Passage for review:

⟨

Municipal commissioner Radhakrishnan B has approached the urban development department in Mumbai to allow recruitment for the vacant posts of firefighters in the Nagpur Municipal Corporation (NMC)’s fire and emergency services department.
A senior official from the fire department said that in May 2020, when the pandemic hit the country hard, the Maharashtra government had stalled all recruitments other than in health and police departments.
The fire department has sought permission to allow the NMC to recruit 285 firefighters in the vacant posts. At present, the city has only nine fire stations with 55 firefighters. Sources said the department has sanctioned 872 personnel’s posts. Of them, only 174 posts are filled. With the nine fire stations functioning in the city, the department requires at least 611 workforce members.
Apart from attending to fire calls, the department also answers many other emergency calls including drowning, building collapses and cleaning of wells.
Since NMC’s fire department is the biggest in the region, it is routinely directed to rush outside the city limits to control fires in industrial areas including Butibori and MIDC Hingna (despite both the industrial areas having separate fire stations).
Even Nagpur Metropolitan Region Development Authority (NMRDA), whose area is expanding rapidly, does not have its own firefighting force and here too, the department often steps in.
With the existing workforce strength, on an average the department attends to approximately 1,000 emergency calls in the city itself.
Each firefighter is currently overloaded to the extent of having to carry out the work of three to four personnel at the time of an emergency call, said the senior official.
With a lack of firefighters, the department has been using daily wage sanitary workers from the NMC’s solid waste management department. Sources said the practice of using the unskilled workers for attending to emergency calls was unethical.
Given the infrastructure development in the city, the NMC is also planning to open at least two new fire stations — at Wathoda and in Rathod Layout in west Nagpur. It is also all set to restart Pachpaoli fire station, which was shut due to its dilapidated building.

⟩

Task item A: Please update the passage of the Nagpur fire department article that begins at the words "Even Nagpur Metropolitan" and stops after "calls was unethical.", replacing "daily wage" with "contractual".
Task item B: Turn the paragraph of the Nagpur fire department article beginning "The fire department has sought permission" into a short bulleted list of its main facts.
The items after this point are separate material, unrelated to the Nagpur fire department article.

Dataset:
⟨

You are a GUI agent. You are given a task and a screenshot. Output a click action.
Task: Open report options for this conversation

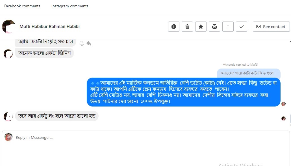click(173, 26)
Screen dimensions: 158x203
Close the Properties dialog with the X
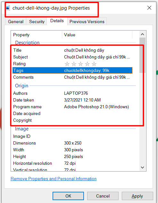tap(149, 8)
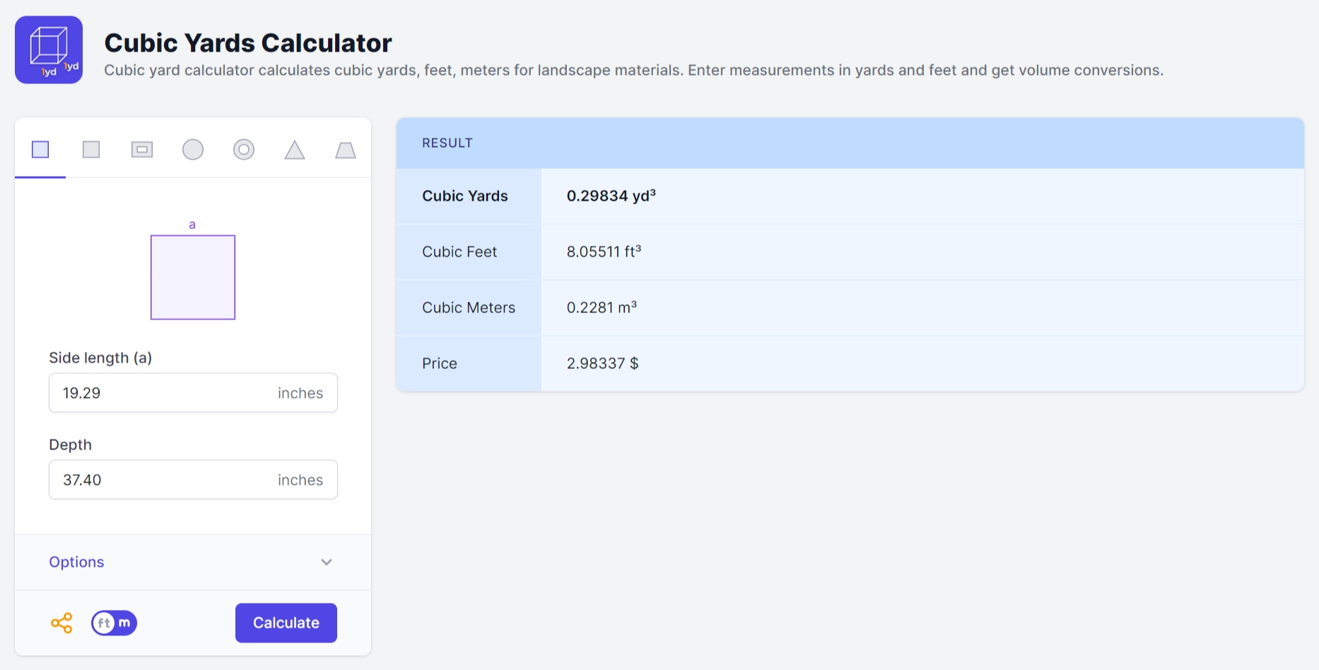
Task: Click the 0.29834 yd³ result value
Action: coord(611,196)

⟩
⟨

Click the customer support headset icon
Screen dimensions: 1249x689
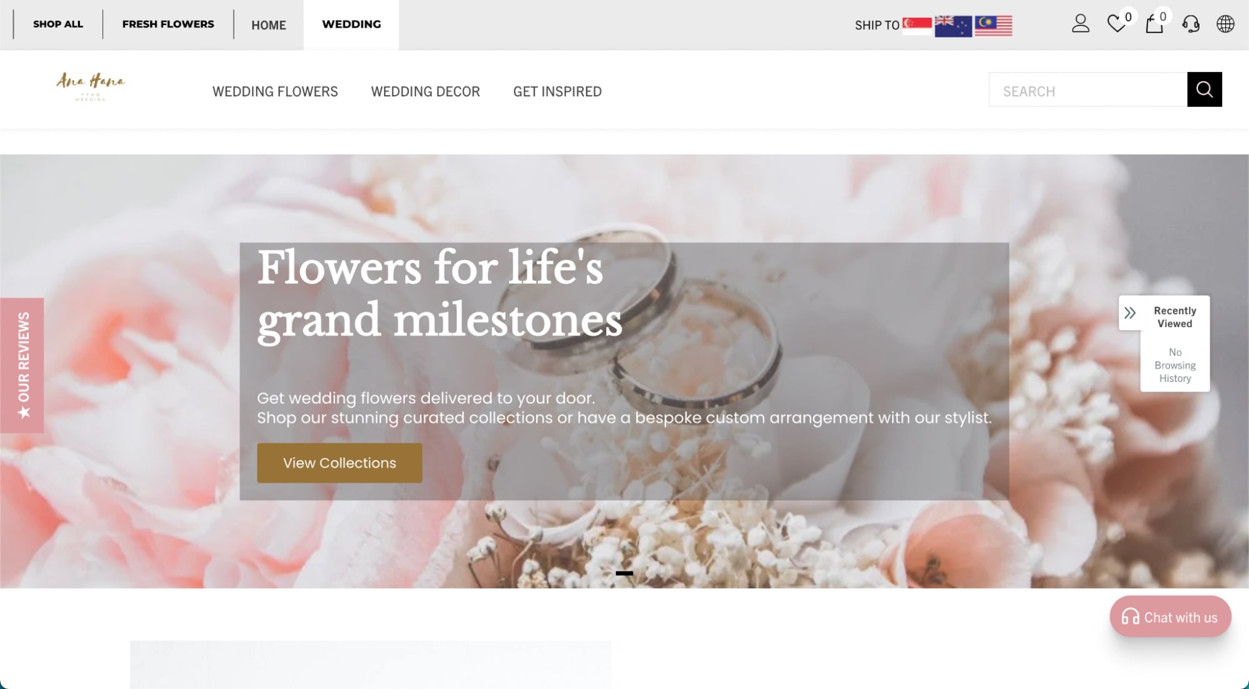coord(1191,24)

⟩

Written answer A:
Even Nagpur Metropolitan Region Development Authority (NMRDA), whose area is expanding rapidly, does not have its own firefighting force and here too, the department often steps in.
With the existing workforce strength, on an average the department attends to approximately 1,000 emergency calls in the city itself.
Each firefighter is currently overloaded to the extent of having to carry out the work of three to four personnel at the time of an emergency call, said the senior official.
With a lack of firefighters, the department has been using contractual sanitary workers from the NMC’s solid waste management department. Sources said the practice of using the unskilled workers for attending to emergency calls was unethical.

Written answer B:
- The fire department has asked permission for the NMC to recruit 285 firefighters to fill vacant posts.
- The city currently has only nine fire stations with 55 firefighters.
- Of 872 sanctioned posts, only 174 are filled.
- The nine functioning fire stations require at least 611 workforce members.